══ Material supplied

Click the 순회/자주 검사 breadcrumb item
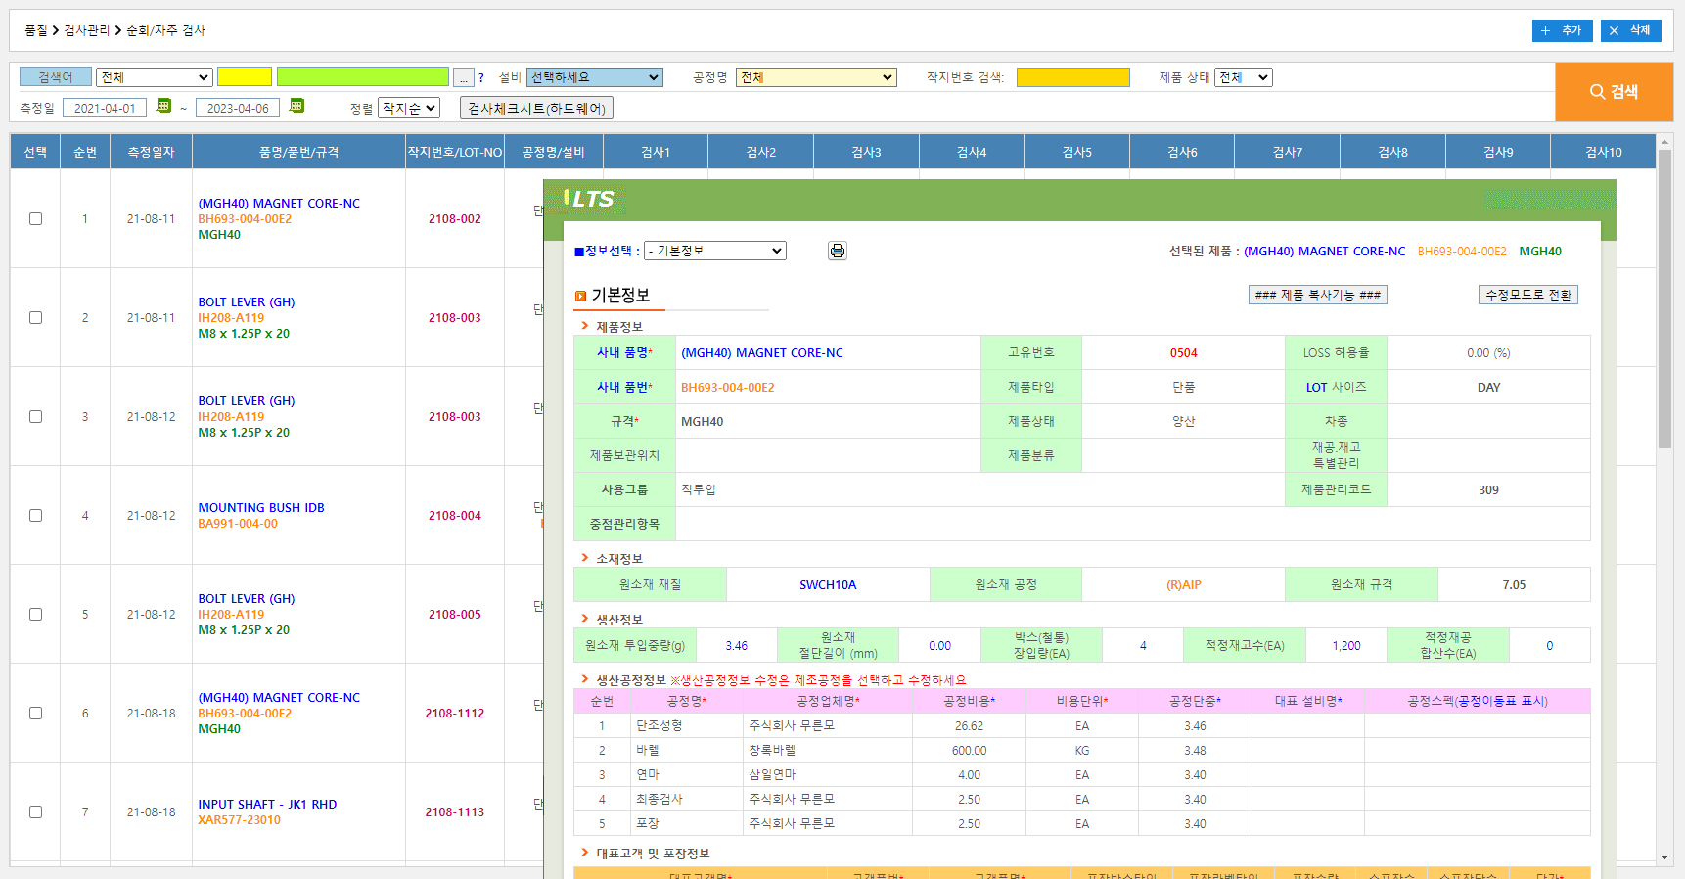 [165, 30]
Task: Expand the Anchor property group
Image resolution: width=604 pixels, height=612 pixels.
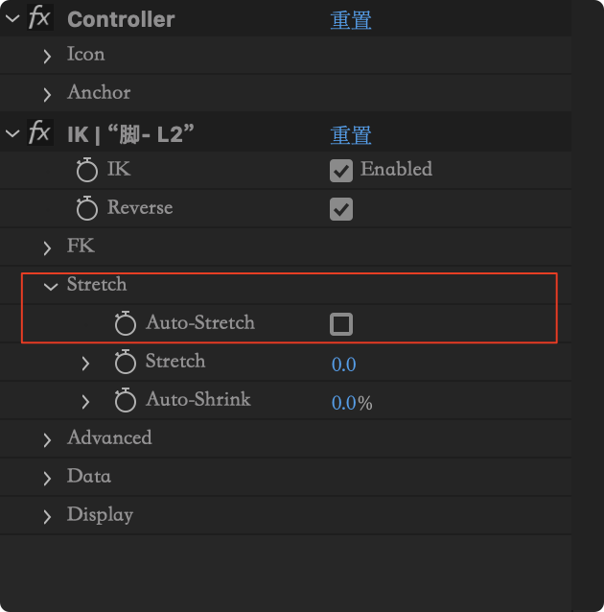Action: (x=47, y=94)
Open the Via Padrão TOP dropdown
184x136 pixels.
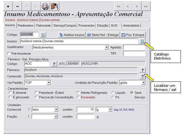pyautogui.click(x=49, y=82)
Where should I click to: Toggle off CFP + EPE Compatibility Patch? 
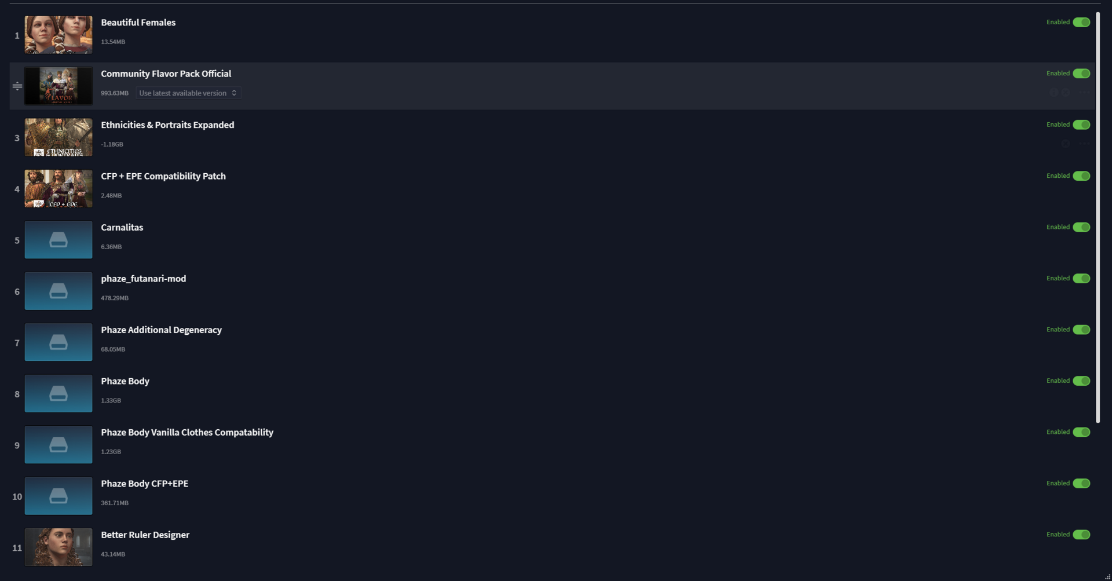[1081, 176]
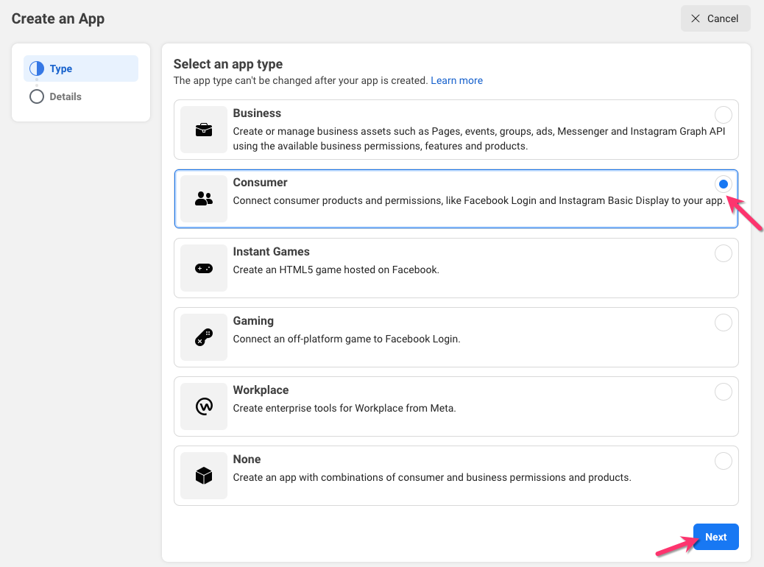Select the Business radio button

pos(724,115)
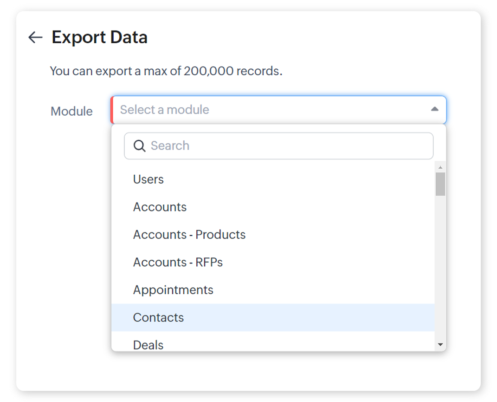Click the gray scrollbar thumb
This screenshot has width=497, height=402.
440,184
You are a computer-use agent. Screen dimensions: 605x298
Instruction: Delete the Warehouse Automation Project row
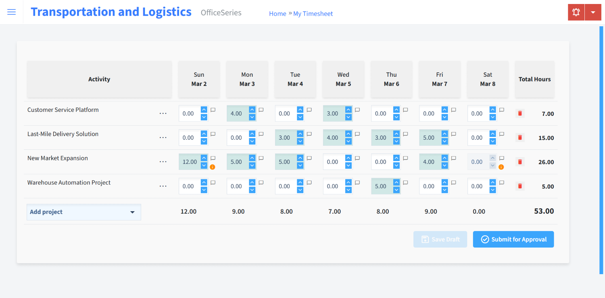coord(519,186)
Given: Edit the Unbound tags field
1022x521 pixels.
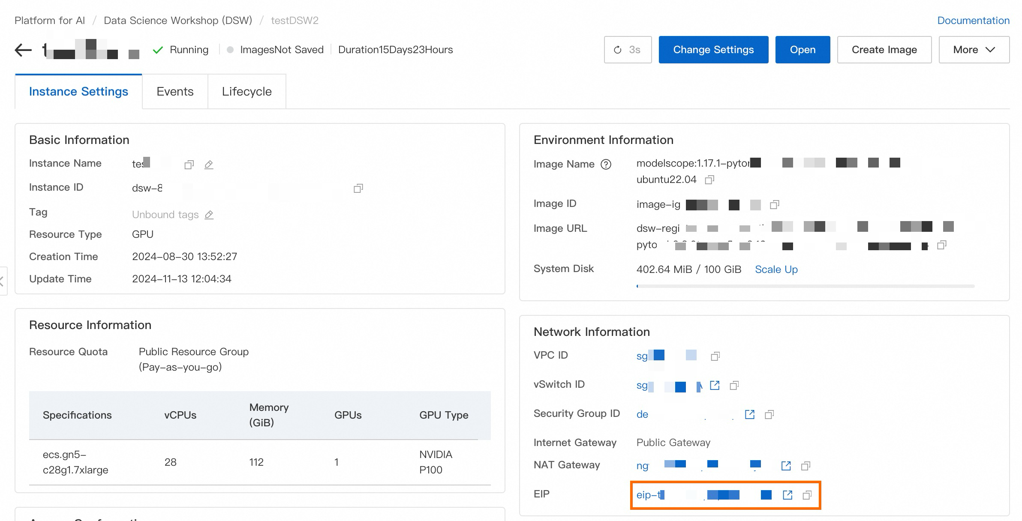Looking at the screenshot, I should click(x=209, y=215).
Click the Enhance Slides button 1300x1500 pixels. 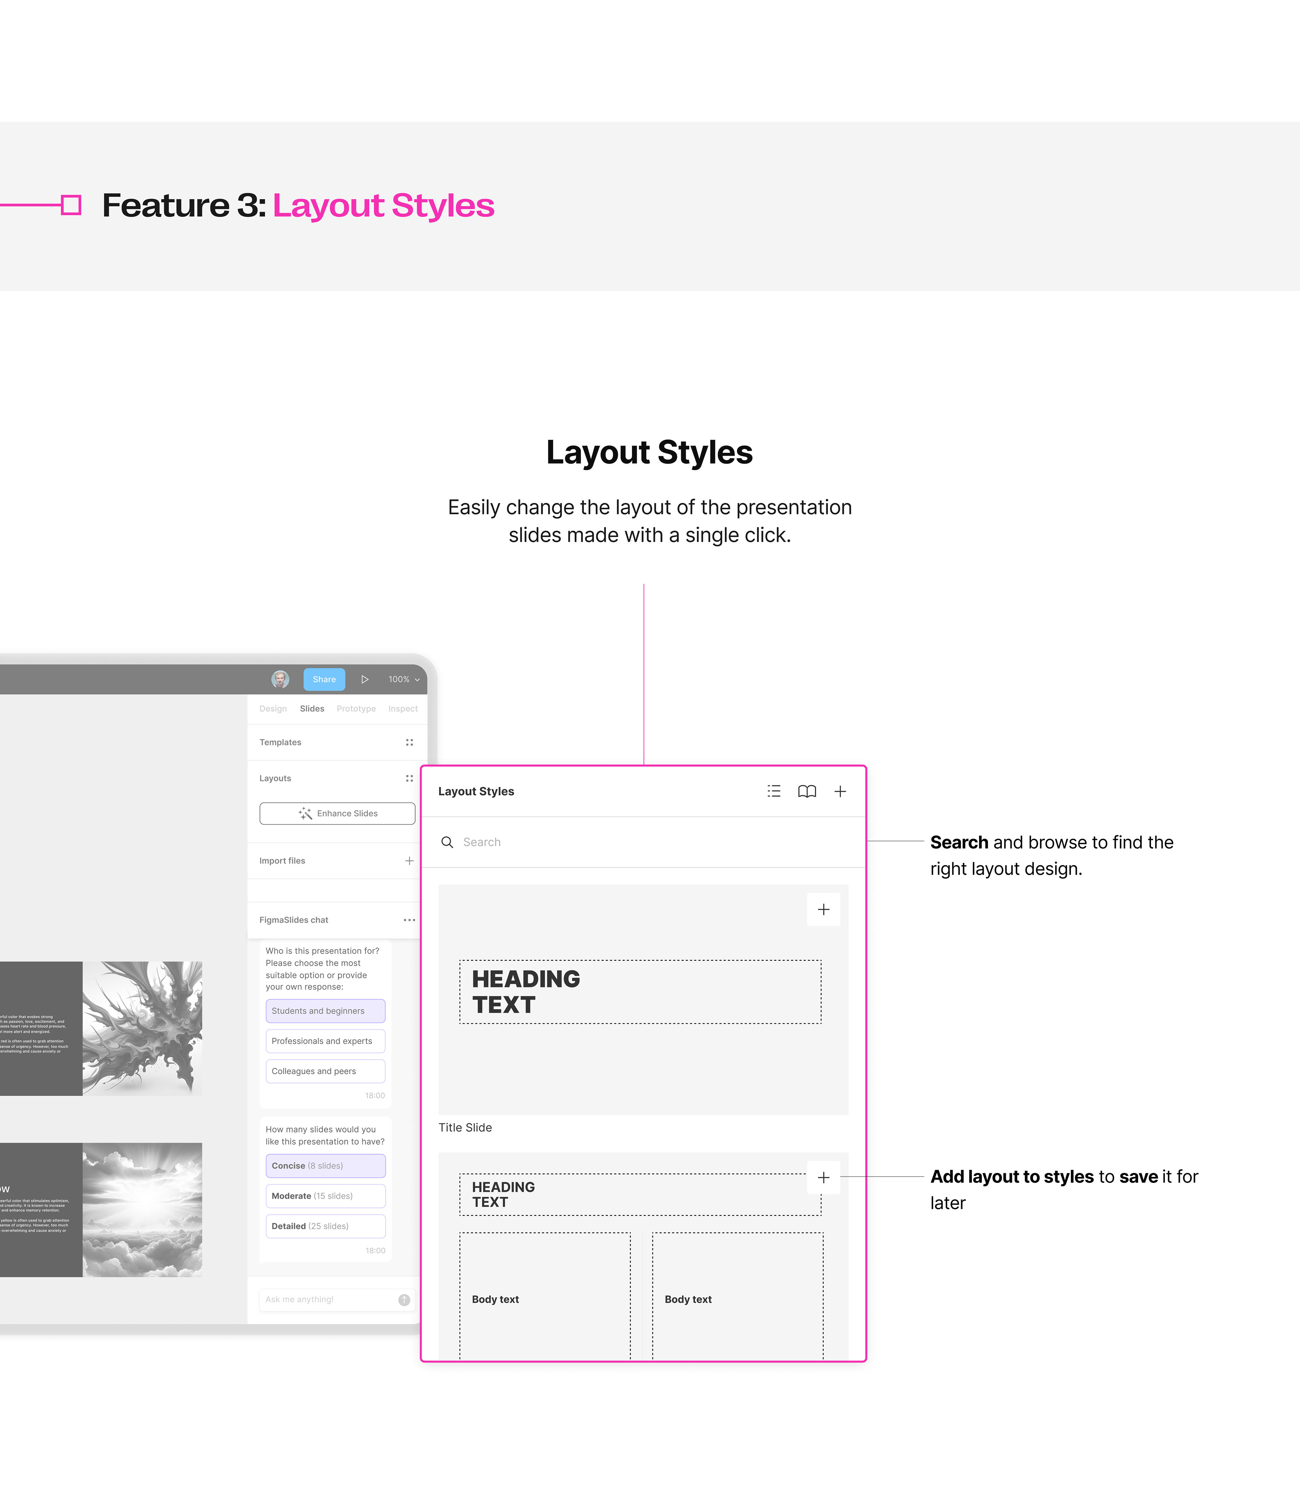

════

**Problem description:**
Give again, word for word, everything from the line containing "Where should I" down to the end of the items, omitting the pictures.

**Answer for this exercise:**
Where should I click to: Toggle off CFP + EPE Compatibility Patch? 
[1081, 176]
Select the Business radio button

pos(724,115)
Click the gray scrollbar thumb
This screenshot has width=497, height=402.
440,184
You are a computer-use agent. Screen dimensions: 605x298
Instruction: Delete the Warehouse Automation Project row
coord(519,186)
Given: Edit the Unbound tags field
1022x521 pixels.
Looking at the screenshot, I should click(x=209, y=215).
Click the Enhance Slides button 1300x1500 pixels. 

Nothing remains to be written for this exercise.